Mais que a epidemia de febre amarela que tomou conta do Brasil nos últimos meses, uma nova febre vem assolando o país – e Franca já sente os reflexos, atingindo pessoas de todas as idades, credos, raças e classes sociais. Trata-se da fake News, expressão ouvida com frequência nos últimos tempos e que cada vez mais cria polêmicas que envolvem desde pequenas empresas até governos.
A expressão é usada para se referir a notícias falsas ou imprecisas, que, na maioria das vezes, são divulgadas pela internet, de maneira extremamente rápida e eficiente. E elas não englobam apenas as notícias em formato jornalístico, mas também tweets, propagandas, imagens manipuladas e até áudios do WhatsApp. Elas podem ser usadas para aplicar golpes, espalhar vírus, espalhar dúvidas infundadas sobre doenças, influenciar opiniões e até manipular o cenário político.

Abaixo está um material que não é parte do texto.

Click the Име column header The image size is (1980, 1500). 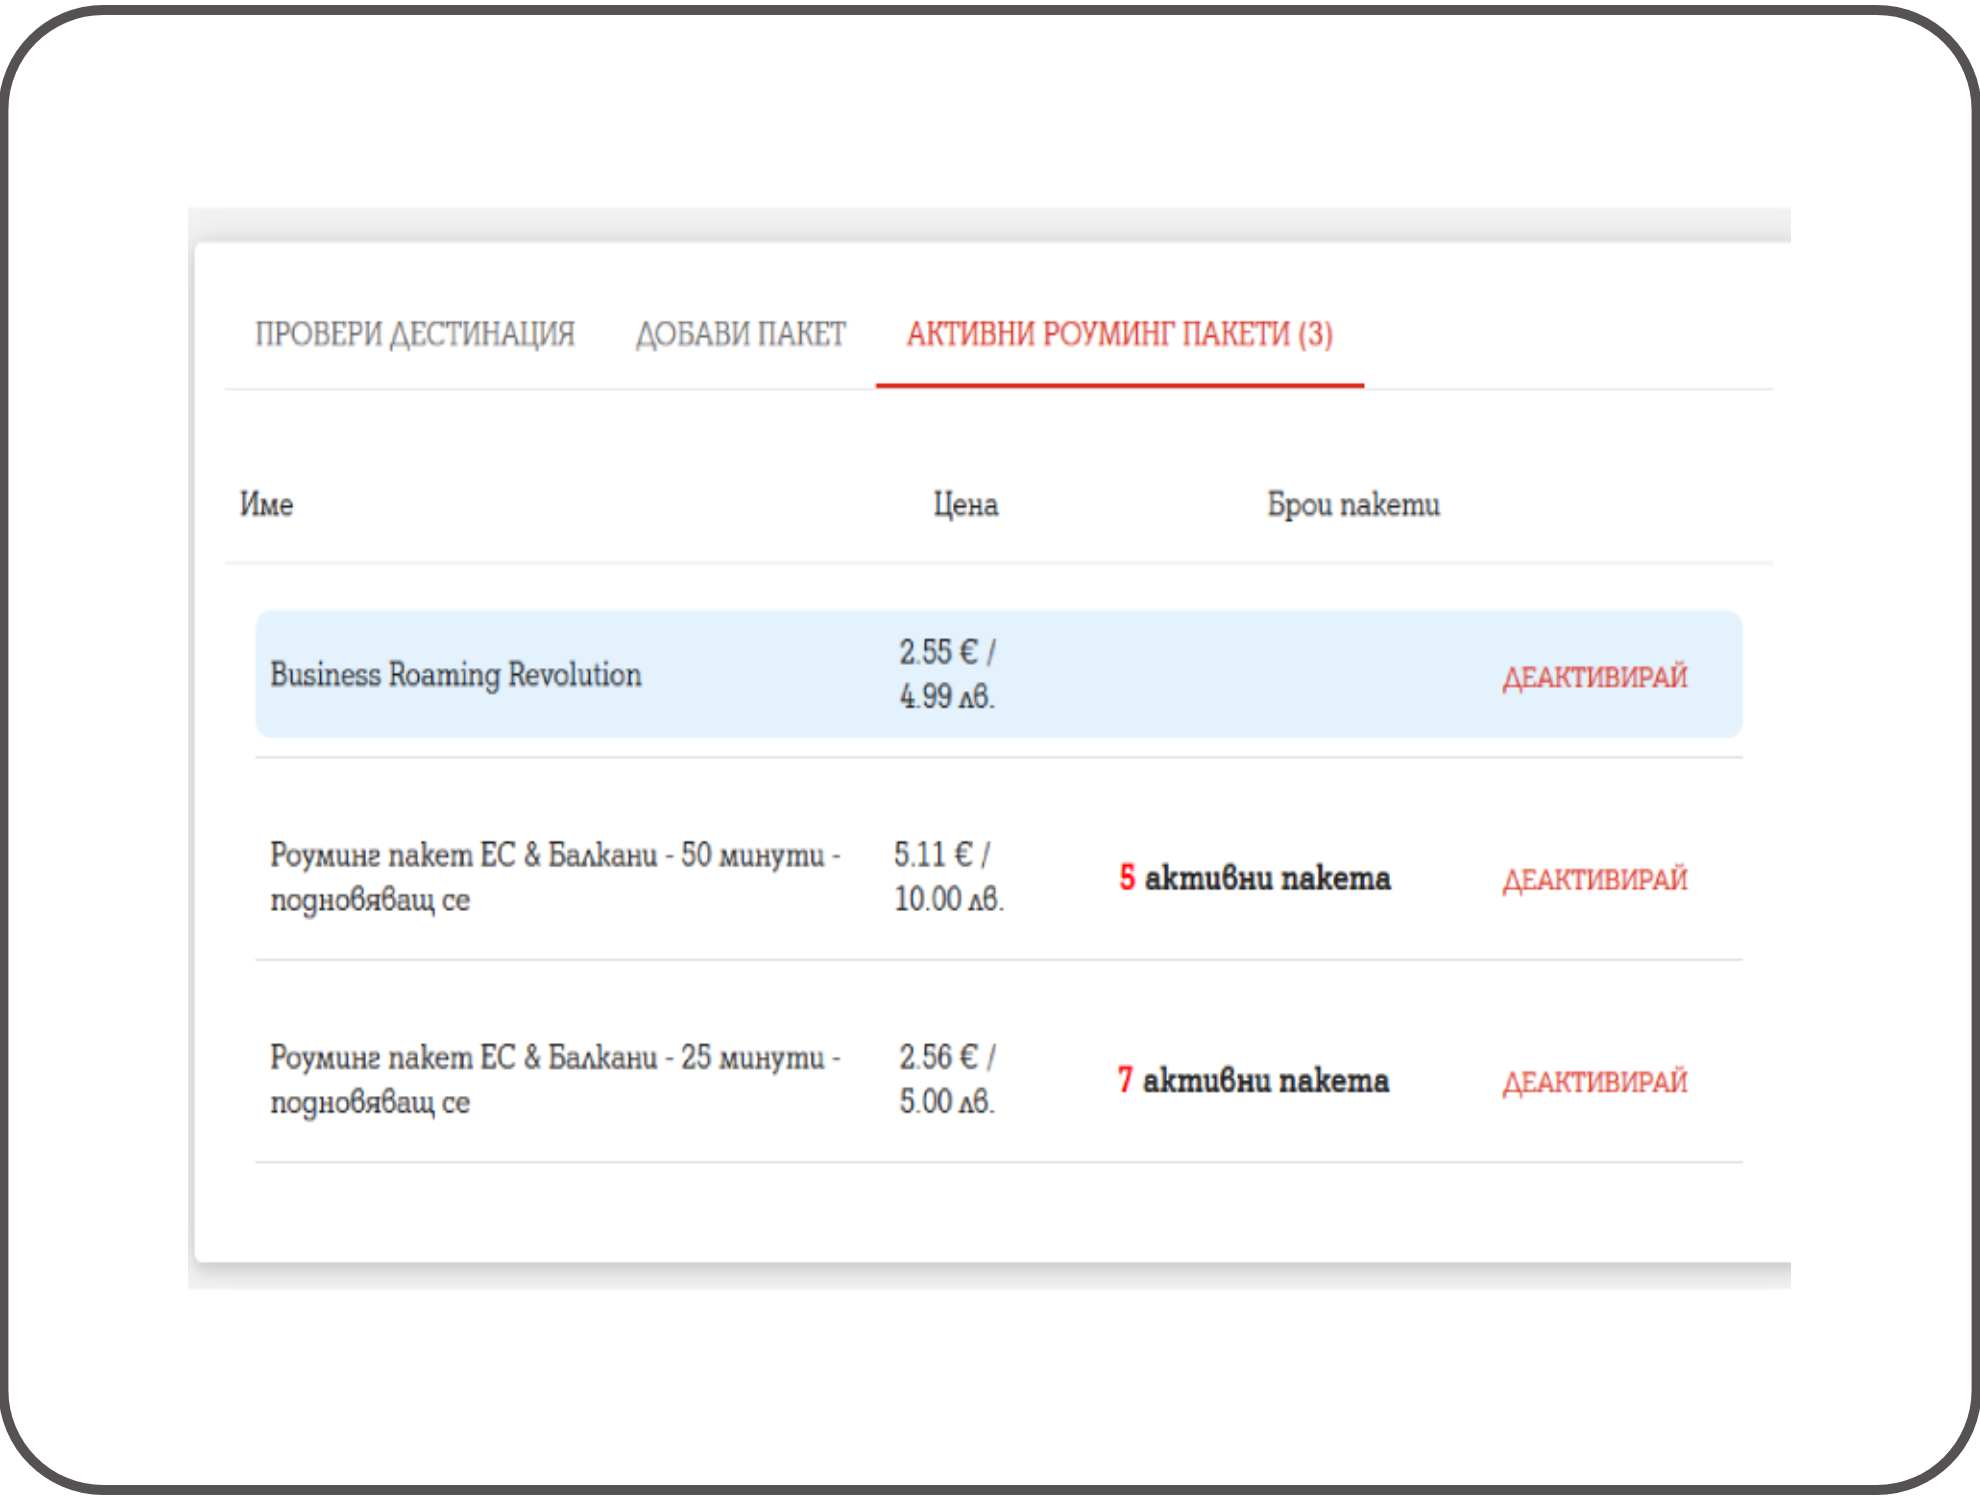coord(266,504)
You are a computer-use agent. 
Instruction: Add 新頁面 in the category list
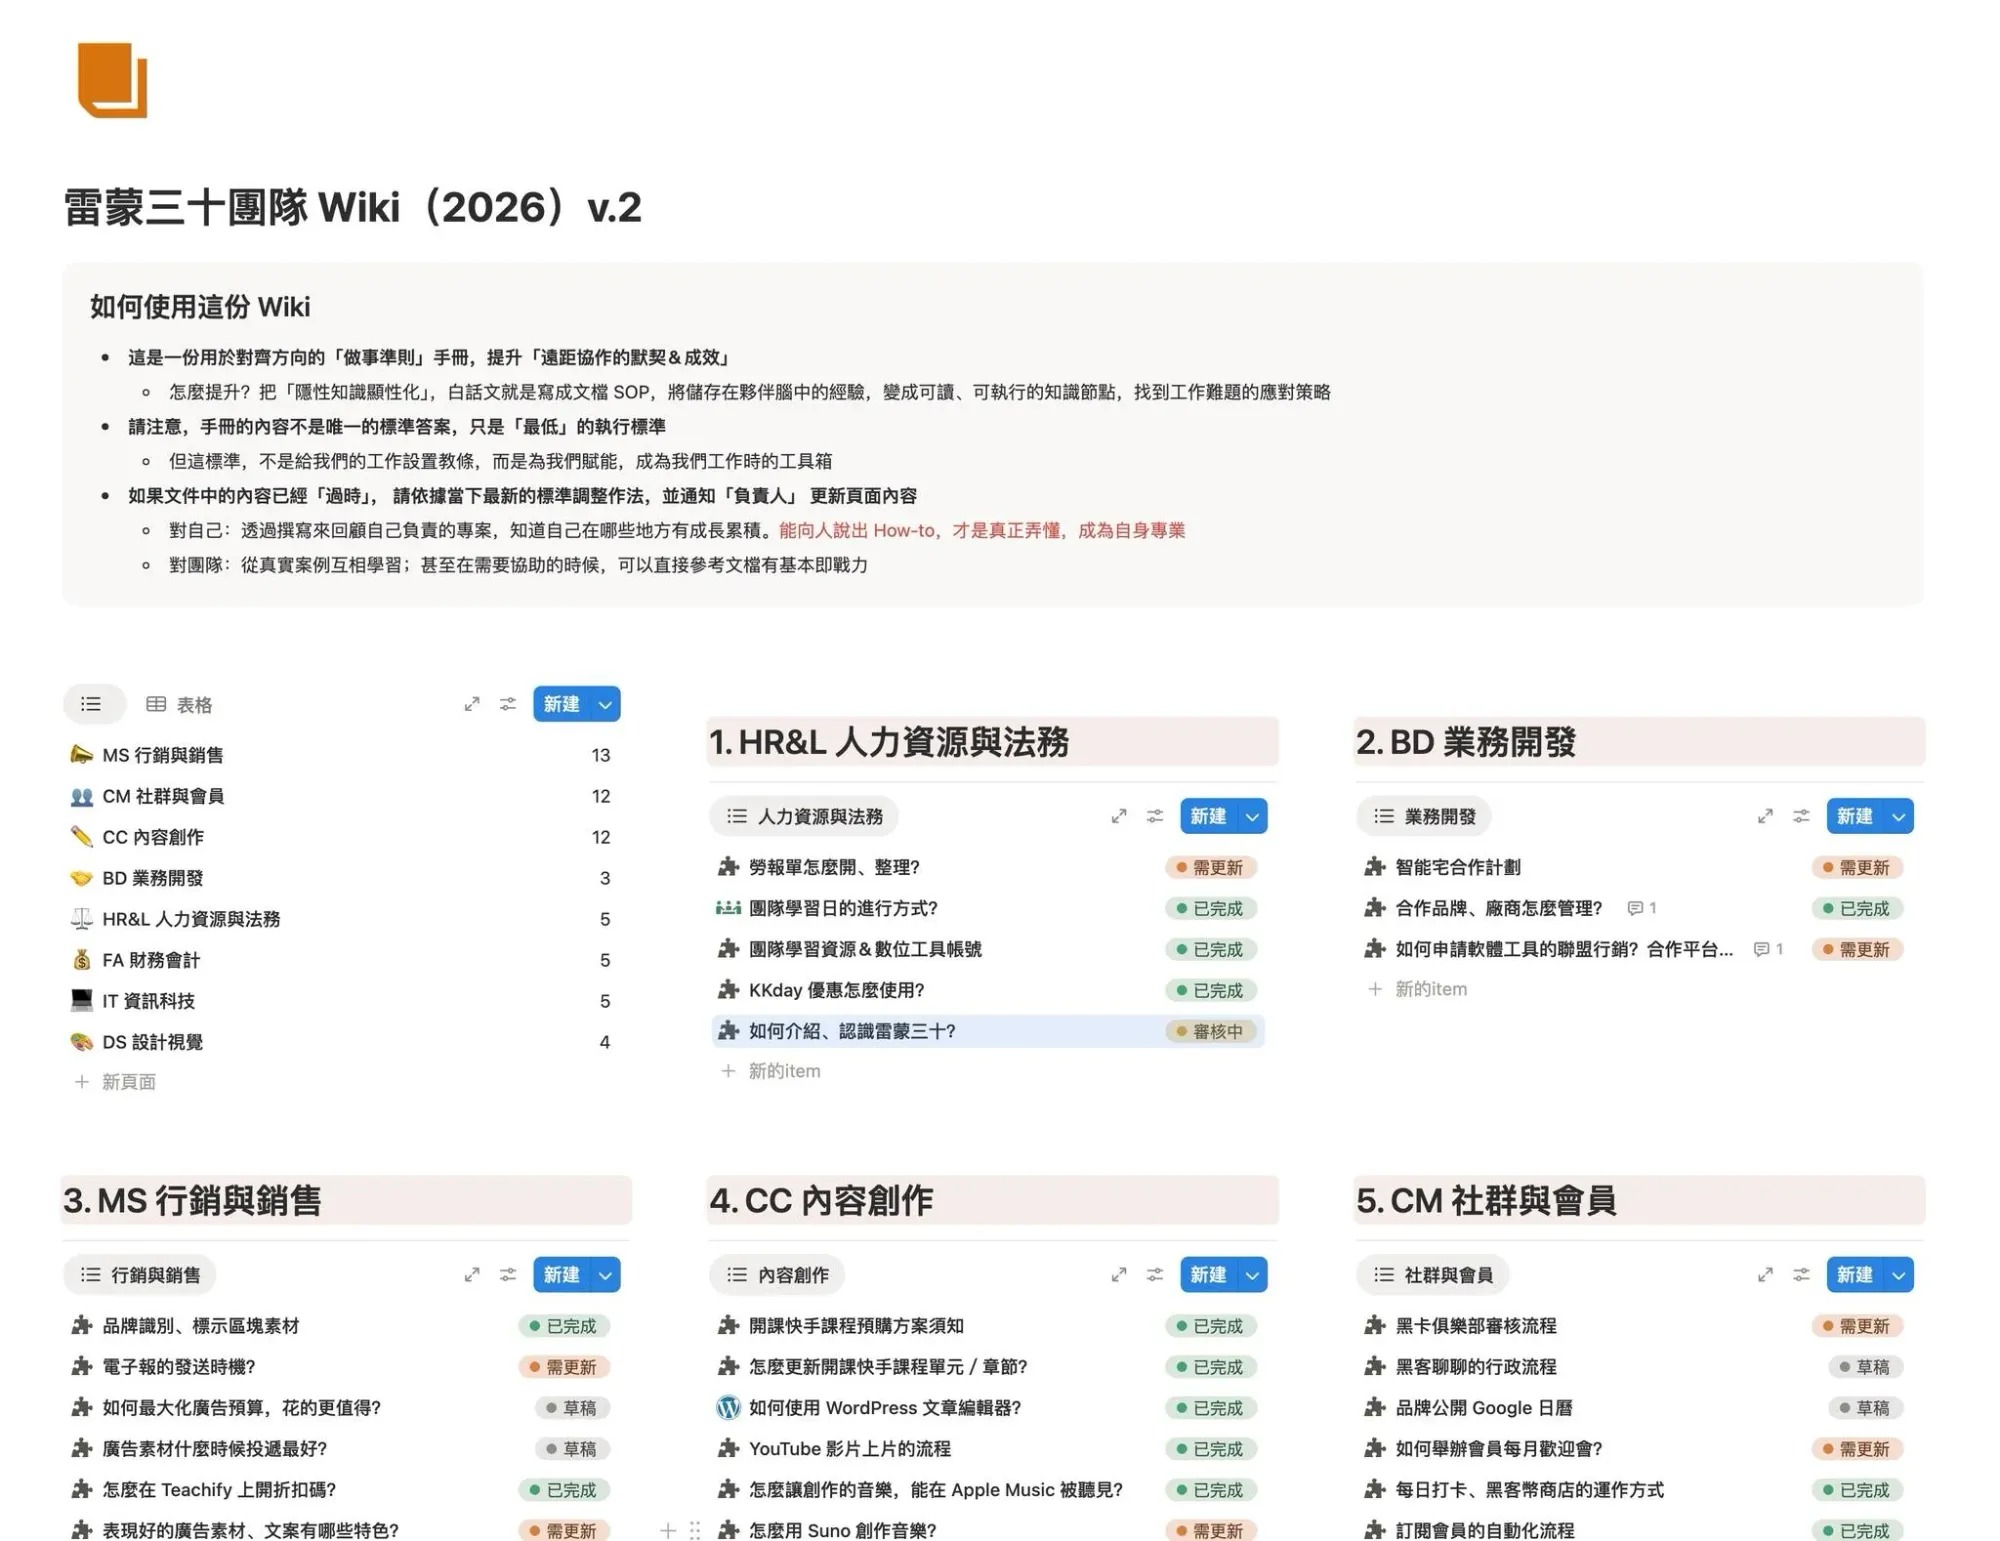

Suas manchetes alarmistas, com conteúdo falso, rendem muitos cliques. A audiência acaba atraindo anúncios publicitários que, por sua vez, tornam este mercado altamente rentável. Nos casos de postagens sem intuito lucrativo, a intenção é apenas gerar uma comoção pública – o que acaba envolvendo e prejudicando pessoas anônimas que, de repente, têm suas vidas expostas e são execradas na internet.